STRATEGY
Real Estate Investor Tax Deductions: Every Write-Off You Should Be Taking in 2026
Real estate is the most tax-advantaged asset class in the United States. No other investment lets you deduct the interest on the money you borrowed to buy it, write off the physical deterioration of the asset over time, deduct the cost of managing and maintaining it, and defer the capital gains when you sell it. These benefits are not loopholes. They are written directly into the tax code, and they exist because the government wants private investors to provide housing.

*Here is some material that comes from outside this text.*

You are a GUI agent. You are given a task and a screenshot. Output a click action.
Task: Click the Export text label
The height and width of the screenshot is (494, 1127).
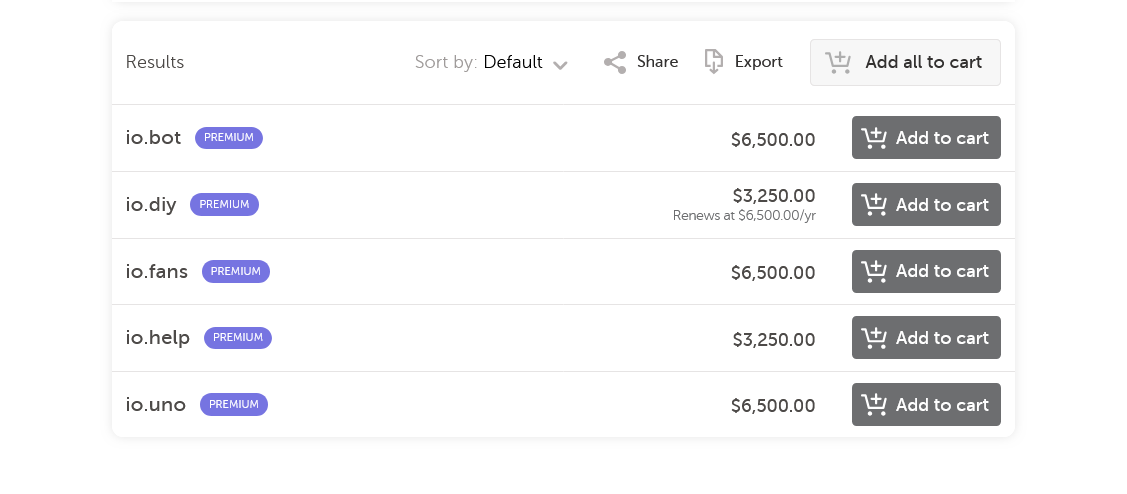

But many investors leave money on the table. They know about mortgage interest and property taxes, but they miss the smaller deductions that add up to thousands of dollars per year. They do not understand depreciation well enough to use it strategically. They do not realize that their flight to inspect a property, the CPA who prepares their return, and the LLC formation fee are all deductible.
This article covers every deduction a real estate investor should be taking in 2026. Some are obvious. Some are not. All of them reduce your taxable income, and in aggregate, they are the reason real estate investors often pay less in taxes than W-2 employees earning half as much.
1. Mortgage Interest
This is the largest deduction most investors take. Every dollar of interest you pay on a mortgage for an investment property is fully deductible against your rental income. There is no cap on the amount for investment properties (the $750,000 mortgage interest cap applies to personal residences, not investment properties).
On a $300,000 loan at 7.25%, you pay approximately $21,750 in interest during the first year. That entire amount is deducted from your rental income. If the property generates $36,000 in annual rent, the interest deduction alone reduces your taxable rental income to $14,250 before any other deductions are applied.
This deduction applies to all types of investment property loans: conventional mortgages, DSCR loans, bank statement loans, bridge loans, hard money loans, and construction loans. The interest on every one of these products is deductible as long as the loan is used for investment property.
Loan Amount
$300,000
Interest Rate
7.25%
Year 1 Interest Paid
$21,750
Annual Rent
$36,000
Taxable Income After Interest
$14,250
Cap for Investment Properties
None
2. Property Taxes
Property taxes paid on investment properties are fully deductible. Unlike the $10,000 SALT (State and Local Tax) cap that limits property tax deductions on your primary residence, there is no cap on property tax deductions for investment properties. They are deducted as a business expense on Schedule E, not itemized on Schedule A.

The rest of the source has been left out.